Each year, the start of school in France coincides with reports of Muslim girls kicked out of school for wearing the hijab, or head scarf.

This year was no exception. In the Paris suburb of Aubervilliers, two sisters who insist on covering their heads and necks were expelled from a public high school because of a policy prohibiting obvious displays of religious affinity.

But the Muslim community has responded with an alternative. Spurred by a similar expulsion of 19 Muslim women from a state school in south Lille in 1994, the first Muslim high school in France opened its doors in September. And it is reenergizing a debate about the status of religion in a secular state.

For the center-right government of President Jacques Chirac, the school is an experiment aimed at meeting the demands of France's second biggest religion, after Roman Catholicism, while preserving the state's secular identity and containing the threat of fundamentalism.

The goal of the Lycée Averroés, named after a 12th-century Spanish Arabian philosopher, is to offer Muslim youths an alternative to state education, something Jews, Catholics, and Protestants have enjoyed for many years.

The creation of a Muslim school financed by the state like other private religious schools, will help to integrate France's 5 million Muslims, say supporters.
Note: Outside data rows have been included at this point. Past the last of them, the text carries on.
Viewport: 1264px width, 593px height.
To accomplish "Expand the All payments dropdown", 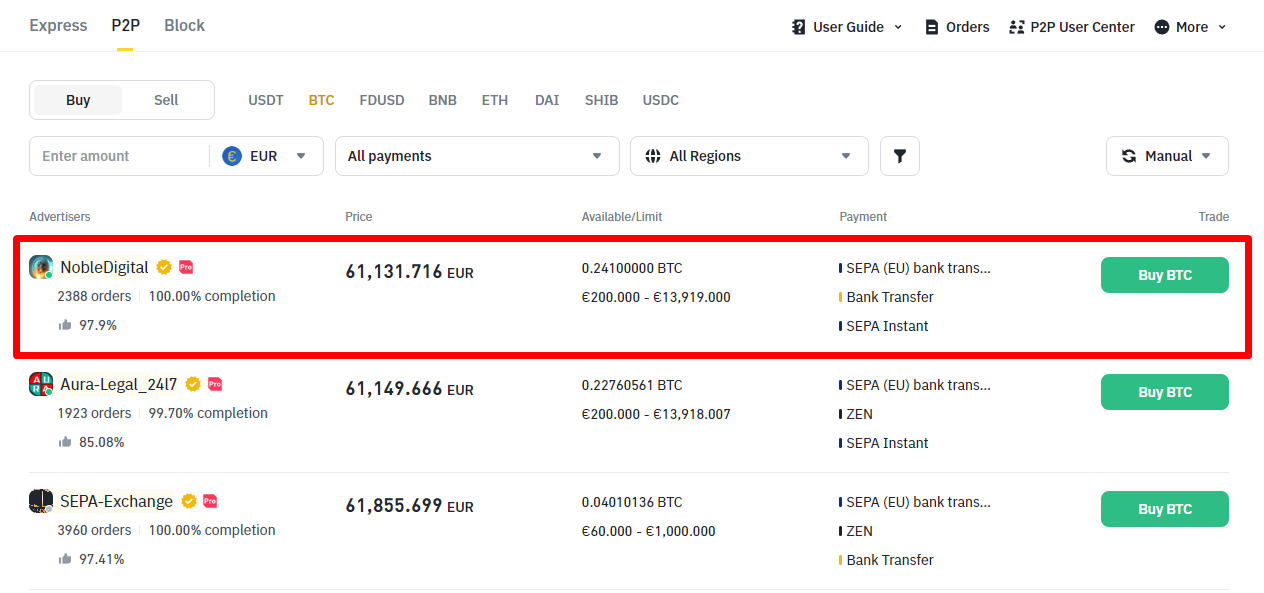I will click(476, 156).
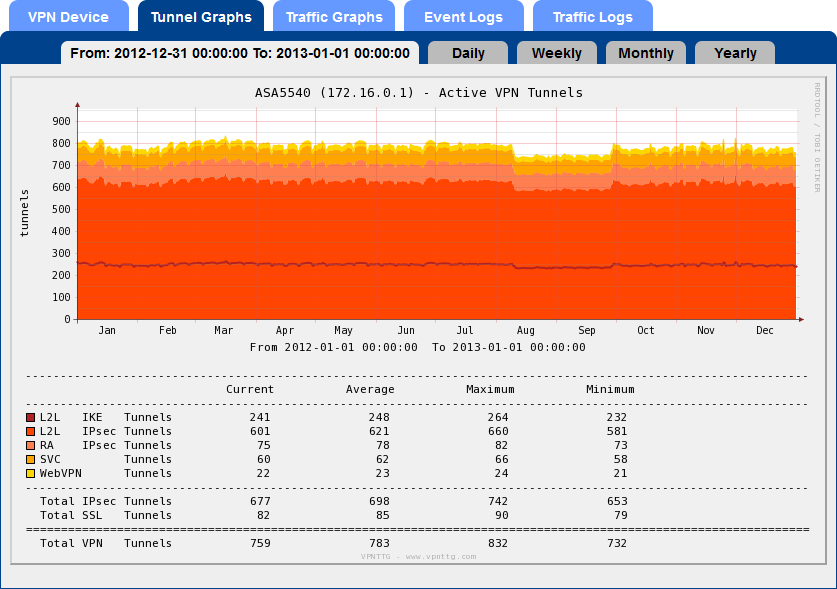
Task: Choose the Monthly graph view
Action: point(646,53)
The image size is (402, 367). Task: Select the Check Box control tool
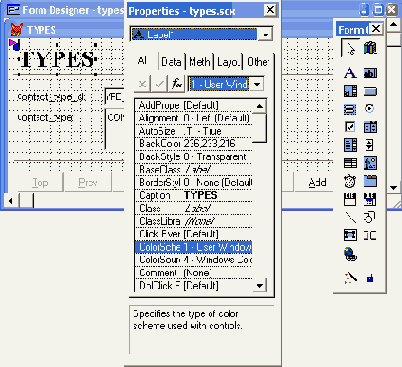pos(350,127)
But there is concern, even among Muslims, that it could isolate and radicalize Muslim students.

"We [France] are a democracy and they [Muslims] have the right to open a school, like anybody else," says Jacqueline Costa- Lascoux, an expert on French secularism and a member of a state commission studying the issue. "But democracy is weak in the face of fundamentalism."

The authorization of the school follows the election of the French Council for the Muslims in April this year, an initiative by Interior Minister Nicolas Sarkozy to "give the country's Muslims a voice." Protestant and Jewish groups have had similar councils for 100 years.
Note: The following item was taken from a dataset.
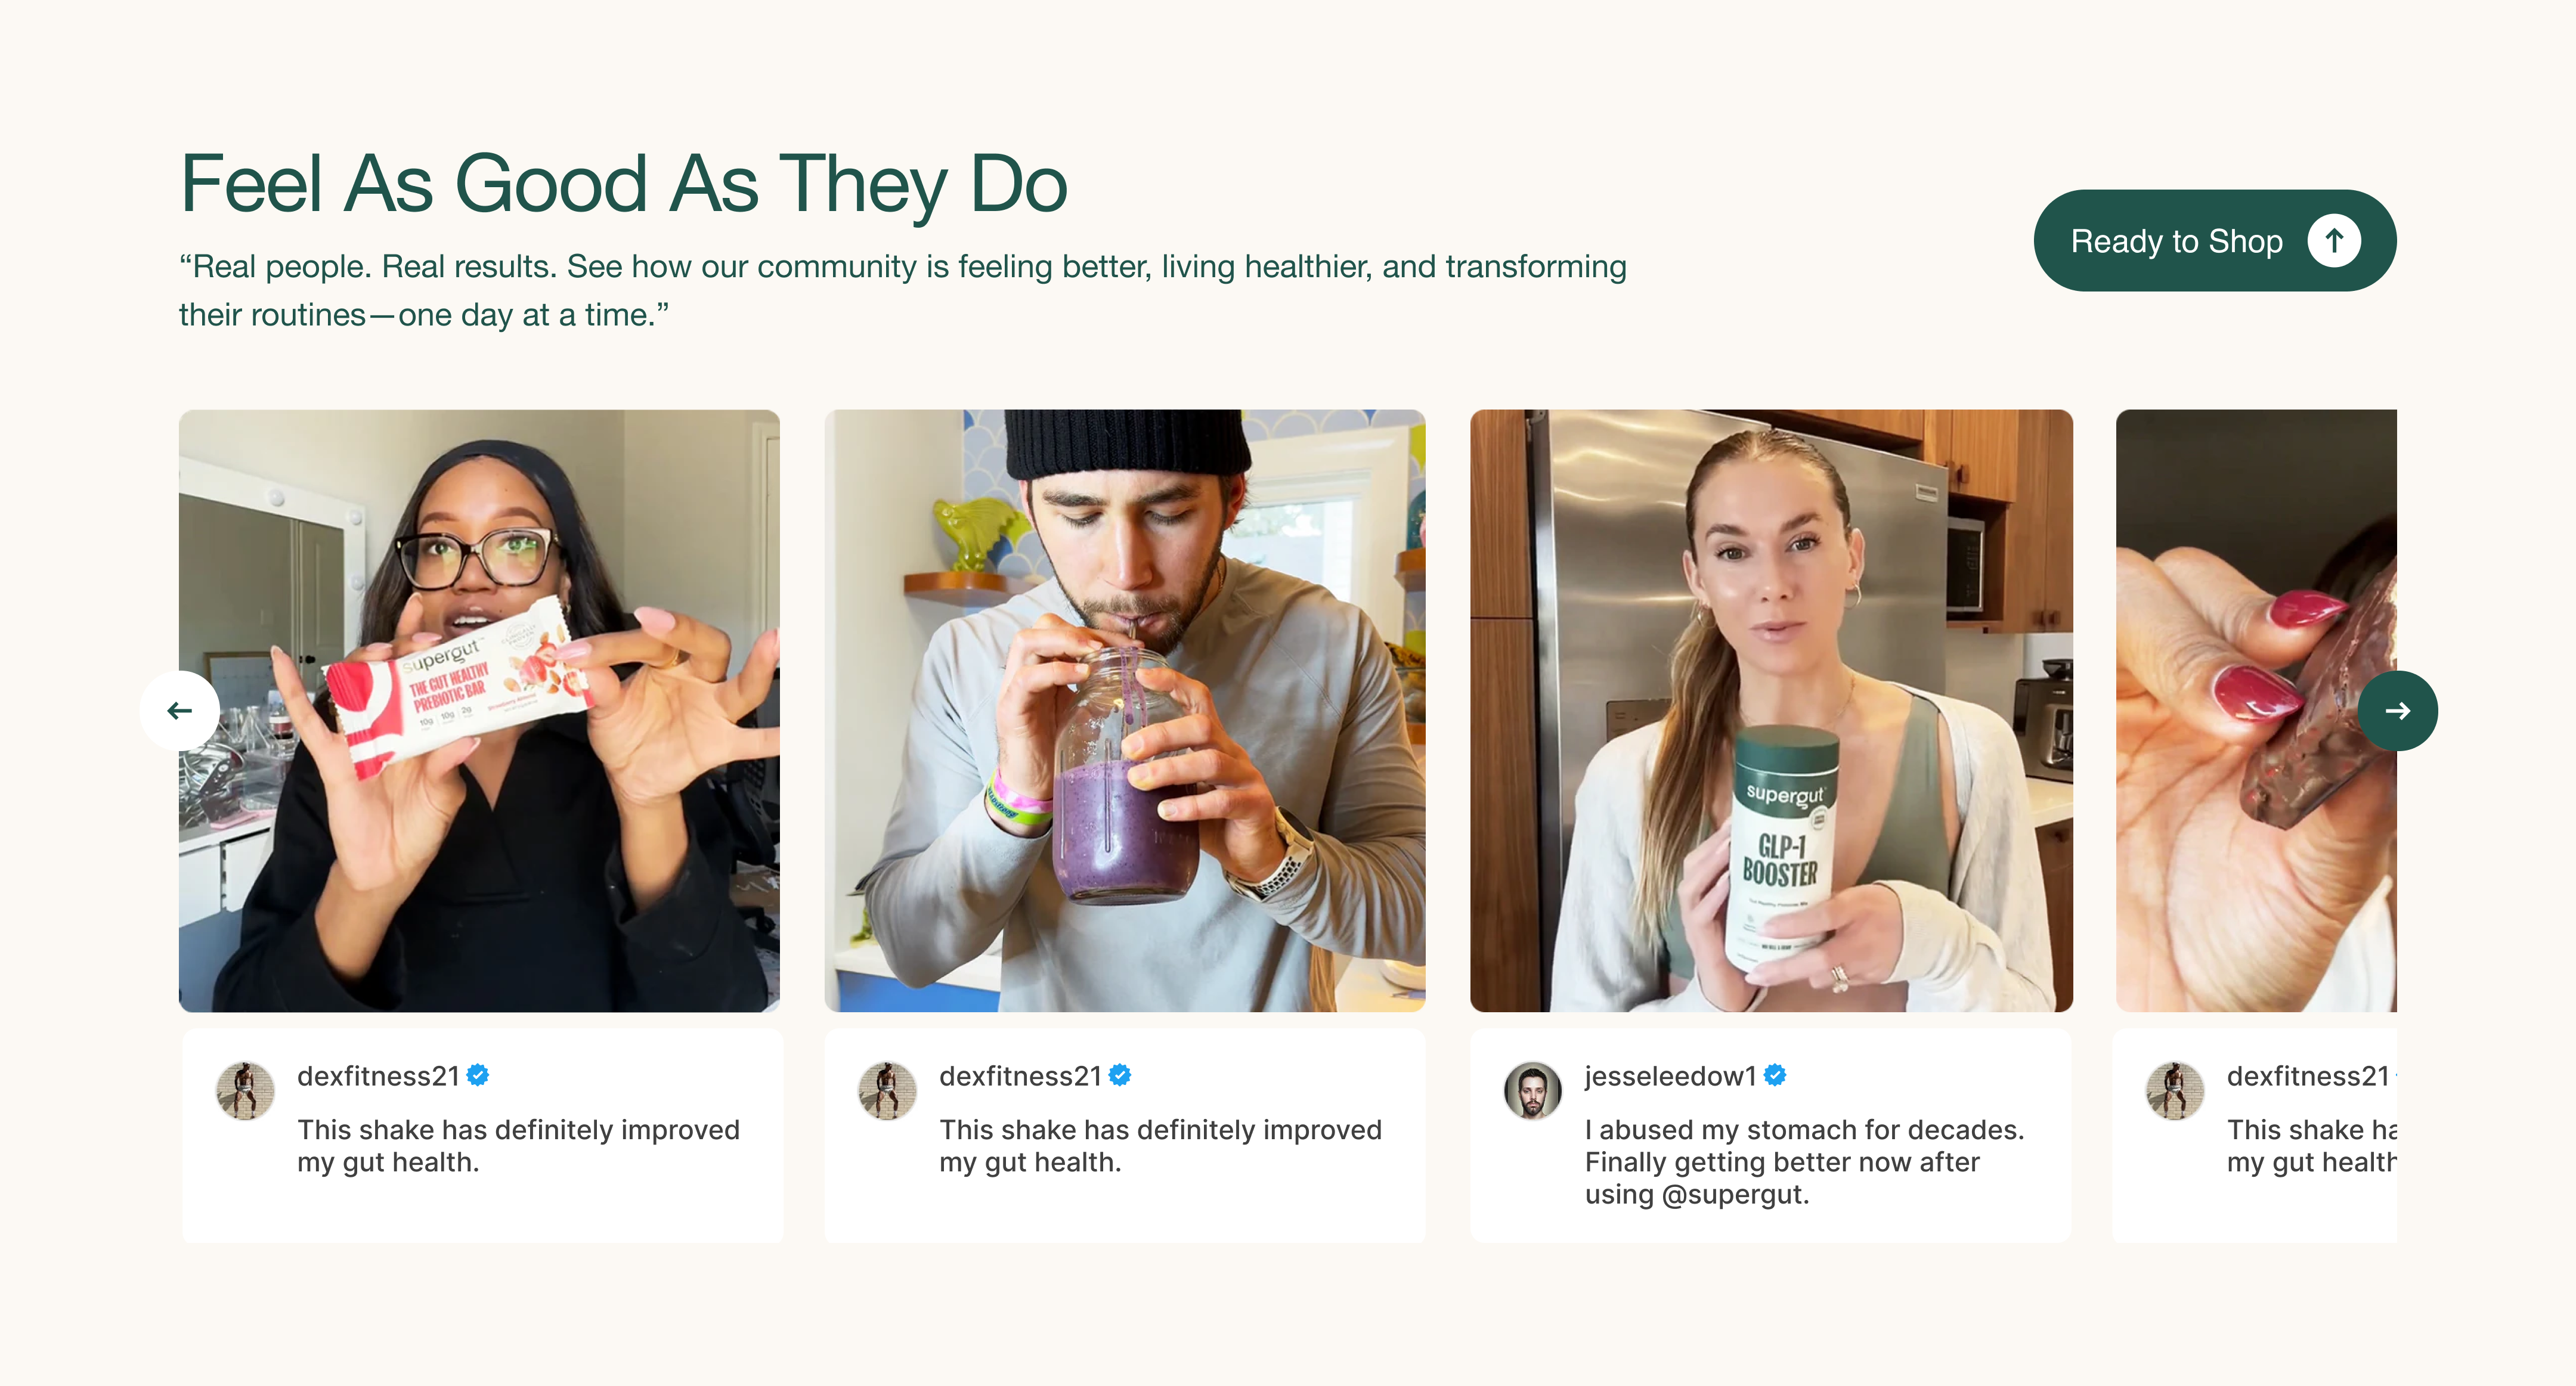Click second dexfitness21 username link
The height and width of the screenshot is (1386, 2576).
[x=1020, y=1076]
Mr. Sarkozy also reinvigorated debate about the hijab this year when he insisted that Muslim women appear uncovered in national identity photographs.

President Chirac subsequently appointed the state commission to recommend by the end of the year whether a law to impose secularism is necessary.
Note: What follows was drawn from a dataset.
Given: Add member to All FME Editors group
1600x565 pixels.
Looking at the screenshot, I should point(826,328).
The controversy is not limited to France. A recent constitutional court judgment in Germany, which has a smaller Muslim community of mainly Turkish immigrants, ruled that a Muslim teacher was unfairly dismissed for refusing to remove her headscarf at work.

Situated on the third floor of the Al Imane Mosque, the French school is in the heart of a largely Muslim area that has been the scene of violent clashes between Muslims and police in the past.